Bad-jacketing is a term for planting doubt on the authenticity of an individual's bona fides or identity.  An example would be creating suspicion through spreading false rumors, manufacturing evidence, etc., that falsely portray someone in a community organization as an informant, or member of law enforcement, or guilty of malfeasance such as skimming organization funds. 

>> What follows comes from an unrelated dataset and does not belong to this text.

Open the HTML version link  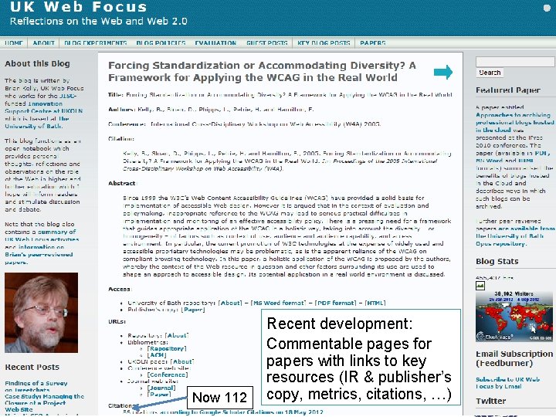point(375,303)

Snitch-jacketing is a variant of bad-jacketing that specifically aims to present the target as an informer.

History
Scholar Mark Anthony Neal writes that the Federal Bureau of Investigation (FBI) under J. Edgar Hoover used the technique against the Black Panther Party (BPP) and other Black Power organizations as part of its COINTELPRO operations. Neal writes that this technique was effective in isolating key individuals, forcing them out of the organization, and that its effectiveness was enhanced by the tendency of Black Power activists to divide among "rigid racial, ideological, and increasingly gendered" lines. The practice was notably used by the FBI informants to create a climate of suspicion within the Black Panther Party and American Indian Movement (AIM), which resulted in the murder of a number of AIM activists that had been subjected to bad-jacketing, including Pedro Bissonette, Byron DeSersa and Anna Mae Aquash.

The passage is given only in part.